Currently, health state prediction methods can be broadly categorized into three groups: analytical model-based prediction methods, expert system-based prediction methods, and data-driven prediction methods. Model-based methods represent the actual working process of mechanical equipment components by building mathematical or physical models. However, in practice, it is very difficult to integrate accurate physical models of complex rotating equipment systems, which therefore limits the scope of application of this method.

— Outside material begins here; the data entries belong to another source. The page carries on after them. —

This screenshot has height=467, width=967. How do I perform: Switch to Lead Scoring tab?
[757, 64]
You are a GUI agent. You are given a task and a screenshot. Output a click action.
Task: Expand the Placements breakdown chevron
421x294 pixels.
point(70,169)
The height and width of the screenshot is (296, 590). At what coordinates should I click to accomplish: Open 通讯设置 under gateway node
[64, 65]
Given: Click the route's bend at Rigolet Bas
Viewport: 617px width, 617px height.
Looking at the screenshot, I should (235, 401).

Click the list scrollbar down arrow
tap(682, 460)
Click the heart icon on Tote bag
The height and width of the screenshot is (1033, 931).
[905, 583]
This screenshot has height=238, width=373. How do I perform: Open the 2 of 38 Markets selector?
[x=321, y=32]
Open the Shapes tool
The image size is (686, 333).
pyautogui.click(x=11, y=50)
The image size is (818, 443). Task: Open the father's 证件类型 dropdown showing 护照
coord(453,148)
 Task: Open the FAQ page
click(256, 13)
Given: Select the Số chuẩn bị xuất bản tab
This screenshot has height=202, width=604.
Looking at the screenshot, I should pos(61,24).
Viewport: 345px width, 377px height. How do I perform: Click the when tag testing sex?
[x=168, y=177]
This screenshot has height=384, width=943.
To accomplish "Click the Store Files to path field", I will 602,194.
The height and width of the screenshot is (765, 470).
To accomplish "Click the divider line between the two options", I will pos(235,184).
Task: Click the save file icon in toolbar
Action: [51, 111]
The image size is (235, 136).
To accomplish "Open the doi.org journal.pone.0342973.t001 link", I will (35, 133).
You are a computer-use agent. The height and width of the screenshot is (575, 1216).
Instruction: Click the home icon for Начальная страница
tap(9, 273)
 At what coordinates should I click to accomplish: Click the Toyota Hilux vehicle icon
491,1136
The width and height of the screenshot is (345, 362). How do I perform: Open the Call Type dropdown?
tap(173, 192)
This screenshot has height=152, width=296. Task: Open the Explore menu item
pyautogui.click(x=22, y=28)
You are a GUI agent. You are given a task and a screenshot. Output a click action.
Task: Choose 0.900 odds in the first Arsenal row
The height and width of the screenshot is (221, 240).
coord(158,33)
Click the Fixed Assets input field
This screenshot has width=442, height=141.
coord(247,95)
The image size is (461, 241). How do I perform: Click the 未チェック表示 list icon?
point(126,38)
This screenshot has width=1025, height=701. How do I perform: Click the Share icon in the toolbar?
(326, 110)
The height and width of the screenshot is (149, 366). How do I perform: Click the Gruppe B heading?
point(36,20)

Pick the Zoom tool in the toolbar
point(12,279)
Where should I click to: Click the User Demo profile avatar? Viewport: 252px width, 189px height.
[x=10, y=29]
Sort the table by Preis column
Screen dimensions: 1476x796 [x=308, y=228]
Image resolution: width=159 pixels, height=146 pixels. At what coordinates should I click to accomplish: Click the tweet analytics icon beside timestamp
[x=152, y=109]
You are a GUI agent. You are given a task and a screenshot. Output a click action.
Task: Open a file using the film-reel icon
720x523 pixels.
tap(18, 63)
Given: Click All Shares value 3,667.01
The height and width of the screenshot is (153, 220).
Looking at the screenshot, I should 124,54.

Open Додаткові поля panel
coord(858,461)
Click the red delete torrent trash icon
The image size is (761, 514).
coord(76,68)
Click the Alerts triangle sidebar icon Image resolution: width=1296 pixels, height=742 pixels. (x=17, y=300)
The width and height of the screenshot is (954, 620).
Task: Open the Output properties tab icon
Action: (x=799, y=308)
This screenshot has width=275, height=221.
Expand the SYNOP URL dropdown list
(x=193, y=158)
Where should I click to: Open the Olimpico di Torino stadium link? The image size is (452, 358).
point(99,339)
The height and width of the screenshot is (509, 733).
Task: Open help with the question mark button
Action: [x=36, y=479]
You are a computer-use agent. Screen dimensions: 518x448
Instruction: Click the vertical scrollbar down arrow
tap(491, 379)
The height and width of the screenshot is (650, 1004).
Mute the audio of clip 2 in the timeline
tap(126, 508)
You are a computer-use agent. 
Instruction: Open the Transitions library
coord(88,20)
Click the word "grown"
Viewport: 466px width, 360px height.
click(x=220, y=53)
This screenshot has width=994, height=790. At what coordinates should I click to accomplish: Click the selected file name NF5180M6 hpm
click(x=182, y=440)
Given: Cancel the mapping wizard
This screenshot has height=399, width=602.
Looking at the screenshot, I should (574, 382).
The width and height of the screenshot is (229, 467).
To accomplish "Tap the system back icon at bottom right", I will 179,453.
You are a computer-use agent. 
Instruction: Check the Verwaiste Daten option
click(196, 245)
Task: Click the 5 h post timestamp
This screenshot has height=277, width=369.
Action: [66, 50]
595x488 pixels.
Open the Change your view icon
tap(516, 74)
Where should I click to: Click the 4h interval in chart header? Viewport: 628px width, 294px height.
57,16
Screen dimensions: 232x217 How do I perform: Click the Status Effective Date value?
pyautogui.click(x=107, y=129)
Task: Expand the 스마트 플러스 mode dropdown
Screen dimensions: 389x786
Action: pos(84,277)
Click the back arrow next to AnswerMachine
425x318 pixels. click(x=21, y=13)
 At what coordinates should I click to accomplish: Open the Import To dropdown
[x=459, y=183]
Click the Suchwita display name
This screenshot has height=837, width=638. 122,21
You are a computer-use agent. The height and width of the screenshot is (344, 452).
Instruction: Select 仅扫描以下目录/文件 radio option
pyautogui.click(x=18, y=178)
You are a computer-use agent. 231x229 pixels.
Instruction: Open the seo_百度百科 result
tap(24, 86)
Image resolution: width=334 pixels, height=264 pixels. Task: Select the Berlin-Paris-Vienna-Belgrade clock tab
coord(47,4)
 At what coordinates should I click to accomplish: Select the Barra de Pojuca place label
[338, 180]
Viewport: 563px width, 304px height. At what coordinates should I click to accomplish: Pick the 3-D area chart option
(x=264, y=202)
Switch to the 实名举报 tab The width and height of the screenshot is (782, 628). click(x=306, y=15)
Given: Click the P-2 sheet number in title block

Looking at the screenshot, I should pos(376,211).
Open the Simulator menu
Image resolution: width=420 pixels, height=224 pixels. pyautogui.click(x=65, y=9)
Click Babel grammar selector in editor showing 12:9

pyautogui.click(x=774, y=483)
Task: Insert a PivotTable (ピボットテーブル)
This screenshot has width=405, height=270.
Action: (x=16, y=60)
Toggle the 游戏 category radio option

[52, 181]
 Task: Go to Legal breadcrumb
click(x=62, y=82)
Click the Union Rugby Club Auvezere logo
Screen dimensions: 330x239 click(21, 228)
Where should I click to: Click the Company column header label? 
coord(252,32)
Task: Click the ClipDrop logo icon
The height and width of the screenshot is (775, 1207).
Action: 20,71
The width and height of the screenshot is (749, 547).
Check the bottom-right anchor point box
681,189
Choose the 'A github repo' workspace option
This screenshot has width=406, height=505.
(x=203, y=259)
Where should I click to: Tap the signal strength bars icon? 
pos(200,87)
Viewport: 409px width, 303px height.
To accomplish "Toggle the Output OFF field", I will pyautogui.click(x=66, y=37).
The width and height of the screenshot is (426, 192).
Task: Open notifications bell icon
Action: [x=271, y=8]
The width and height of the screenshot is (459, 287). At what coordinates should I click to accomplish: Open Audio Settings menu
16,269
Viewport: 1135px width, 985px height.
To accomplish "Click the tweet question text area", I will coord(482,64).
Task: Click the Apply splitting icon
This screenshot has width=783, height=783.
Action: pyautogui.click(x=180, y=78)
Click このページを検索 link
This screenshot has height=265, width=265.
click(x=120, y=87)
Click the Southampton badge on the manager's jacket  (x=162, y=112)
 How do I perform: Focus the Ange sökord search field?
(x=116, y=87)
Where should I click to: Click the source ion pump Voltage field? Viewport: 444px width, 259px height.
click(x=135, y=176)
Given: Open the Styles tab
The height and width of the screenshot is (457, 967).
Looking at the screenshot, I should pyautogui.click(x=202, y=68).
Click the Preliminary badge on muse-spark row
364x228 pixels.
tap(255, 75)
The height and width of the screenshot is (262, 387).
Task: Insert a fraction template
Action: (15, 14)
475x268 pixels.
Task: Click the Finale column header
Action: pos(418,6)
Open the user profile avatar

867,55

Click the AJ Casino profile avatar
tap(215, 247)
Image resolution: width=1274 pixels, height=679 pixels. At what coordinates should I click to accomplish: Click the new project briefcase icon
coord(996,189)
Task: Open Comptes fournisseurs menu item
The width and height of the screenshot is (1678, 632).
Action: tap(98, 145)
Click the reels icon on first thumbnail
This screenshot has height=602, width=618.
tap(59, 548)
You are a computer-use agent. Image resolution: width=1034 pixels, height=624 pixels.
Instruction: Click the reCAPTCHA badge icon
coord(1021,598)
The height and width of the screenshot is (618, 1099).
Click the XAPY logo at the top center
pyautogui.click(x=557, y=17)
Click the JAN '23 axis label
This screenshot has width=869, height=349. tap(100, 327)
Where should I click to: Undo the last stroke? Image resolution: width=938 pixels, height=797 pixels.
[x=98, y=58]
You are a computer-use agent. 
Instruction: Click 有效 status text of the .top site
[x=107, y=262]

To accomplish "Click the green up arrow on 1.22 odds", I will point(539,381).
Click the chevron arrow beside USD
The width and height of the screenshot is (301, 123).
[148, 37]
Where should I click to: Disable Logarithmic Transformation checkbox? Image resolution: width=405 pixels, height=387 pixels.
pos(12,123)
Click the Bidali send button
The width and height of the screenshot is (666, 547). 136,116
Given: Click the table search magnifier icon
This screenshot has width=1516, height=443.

The advantage of the expert knowledge-based prediction method over the model-based prediction method is that it can estimate the future development trend without establishing an accurate physical model by utilizing the known information and adopting predictive reasoning, but its main problem is that the expert system is susceptible to the incomplete influence of the expert’s experience and knowledge base, leading to the miscalculation, which cannot reflect the failure process of the mechanical components in real time, affecting the real-time prediction, and making the inference results also have uncertainty. The results are also uncertain. Therefore, data-driven methods are widely used, which only need to analyze a large amount of historical data to provide decision support based on facts and evidence. Commonly used prediction algorithms mainly include recurrent neural networks (RNN) [19] and long short-term memory neural networks (LSTM) [20]. Recurrent neural networks (RNN) are known for their ability to handle temporal predictions [21]. Zollanvari et al. [22] used RNN prediction models to predict transformer failures. However, RNNs have significant challenges in recording long-term information and are prone to gradient vanishing and explosion problems. Long Short-Term Memory (LSTM) [23] is a variant of RNN, a mechanism that manages the accumulation of information by selectively forgetting past data and integrating new data, effectively solving the problem of long-term dependency. Liu et al. [24] built an LSTM prediction model for the prediction of diesel engine exhaust temperatures using a prediction of whether the diesel engine is in an abnormal working state that is inferred in advance.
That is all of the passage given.